TEXTO DE ORIGEN:
# # # # #

El periodista John Reed estaba allí en 1917 cuando la revolución
bolchevique le dio una forma nueva al mundo.
Este norteamericano contó,
en el libro 'Diez días que conmovieron al mundo', un relato inolvidable
sobre lo acaecido.
Tanto le impactó que se quedó en Moscú, donde
falleció tres años después.
HABLAN DE LA CRÓNICA, insisten en la crónica, dan la tabarra
con la crónica.
Y lo dicen como si hubiera empezado antes de ayer,
cuando empezó mucho antes de ayer.
Herodoto, César, Ibn Battuta, Álvar
Núñez, Sterne o Stendhal —por ejemplo— son cronistas bastante
extraordinarios.
Pero a ninguno le tocó contar algo tan decisivo como a
John Silas Reed.
Lo llamaron John pero lo llamaban Jack; había nacido el 22 de octubre
de 1887 en una mansión de Portland, Oregón, rodeado de sirvientes
chinos y niñeras inglesas, el hijo de la hija de un empresario
millonario.
Le pagaron los gustos: cuando cumplió 18 años lo mandaron a
Harvard y allí —alto, guapo, simpático— entró en todos los clubes,
practicó todos los deportes, escribió en todas las revistas.
Pero
también fue a reuniones del pequeño grupo socialista, y ese detalle le
cambió la vida.
Por eso, cuando se graduó, en lugar de irse a Europa como un
dandi, se fue empleado en un barco ganadero; por eso, cuando volvió, se
instaló en el Village de Nueva York y reporteó para revistas iracundas y
escribió poemas.
Y se mezcló con huelgas de trabajadores y lo
arrestaron cuatro o cinco veces y viajó a contar la revolución mexicana y
se casó con Louise Bryant, una escritora feminista, y mantuvieron una
pareja casi abierta y él volvió a Europa a ver la guerra y escribió que
era una pelea de capitalistas donde morían obreros y cuando su país
entró en ella se opuso con vehemencia y lo pagó en repudios y maltratos.

# # # # #

DATOS DEL LISTADO:
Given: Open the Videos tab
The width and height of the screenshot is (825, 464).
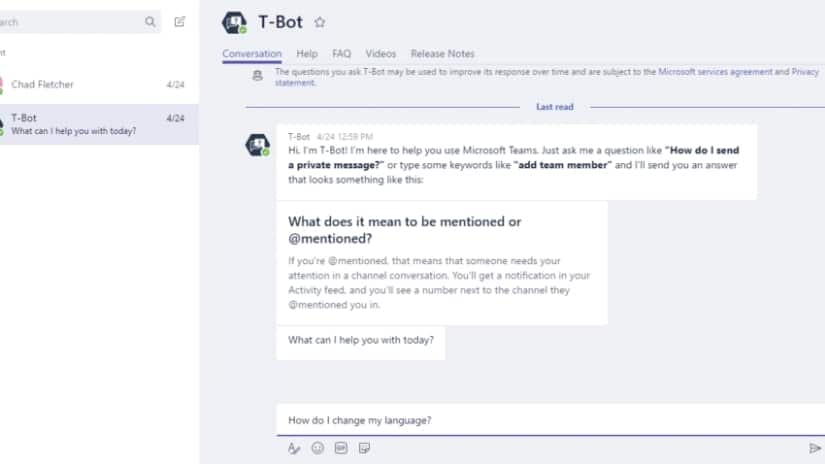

# # # # #

INSTRUCCIÓN A: ¿Con quién se casó Reed, según el texto sobre John Reed?
INSTRUCCIÓN B: Extrae literalmente del texto sobre John Reed el tramo que va desde "Tanto le impactó" hasta "John Silas Reed.".
INSTRUCCIÓN C: Escribe la continuación del texto sobre John Reed a partir del punto en que termina.
El listado no guarda ninguna relación con el texto sobre John Reed.

RESULTADO A: Con Louise Bryant, una escritora feminista.

RESULTADO B:
Tanto le impactó que se quedó en Moscú, donde
falleció tres años después.
HABLAN DE LA CRÓNICA, insisten en la crónica, dan la tabarra
con la crónica.
Y lo dicen como si hubiera empezado antes de ayer,
cuando empezó mucho antes de ayer.
Herodoto, César, Ibn Battuta, Álvar
Núñez, Sterne o Stendhal —por ejemplo— son cronistas bastante
extraordinarios.
Pero a ninguno le tocó contar algo tan decisivo como a
John Silas Reed.

RESULTADO C:
Pero nada de eso sería memorable si no hubiera tenido la astucia de
entender dónde valía la pena estar:
allí suele estar la diferencia.
(Jack Reed era un hombre en busca de un destino; a mí me cuesta no
pensarle la cara bonita de Warren Beatty, que, a principios de los
ochentas, dirigió y protagonizó una película sobre su vida, Reds, que ganó tres Oscar, que se rodó en España —y en la que trabajé como extra, un campesino ruso que cantaba a los gritos La Internacional).
En agosto de 1917 Reed y Bryant viajaron a San Petersburgo —que entonces ya se llamaba Petrogrado— para ver de cerca el movimiento que había tumbado al zar seis meses antes.
Todo era confusión, todo esperanza —y pretendían contarlo.
Reed estaba
allí en octubre de 1917, cuando la revolución bolchevique le dio una
forma nueva al mundo.
Allí vio los hechos, habló con los protagonistas,
entendió los mecanismos, escribió un libro inolvidable.
Lo tituló Ten Days that Shook the World —“Diez días que
conmovieron al mundo”— y sigue siendo un modelo, y sigue siendo el mejor
relato sobre ese intento tan exitoso que después falló con tal
estruendo.
No era, por supuesto, neutral: el periodismo nunca lo es, no
puede serlo.
Fue hace justo un siglo —y ni el tiempo ni las revoluciones
nos han convencido todavía de que cien años son sólo una convención,
que da lo mismo.
Fue hace justo un siglo, y ese dato menor sirve para
volver a la pregunta del millón: que cómo fue que tan buenas intenciones
dieron tan malos resultados.
Jack Reed nunca llegó a preguntárselo.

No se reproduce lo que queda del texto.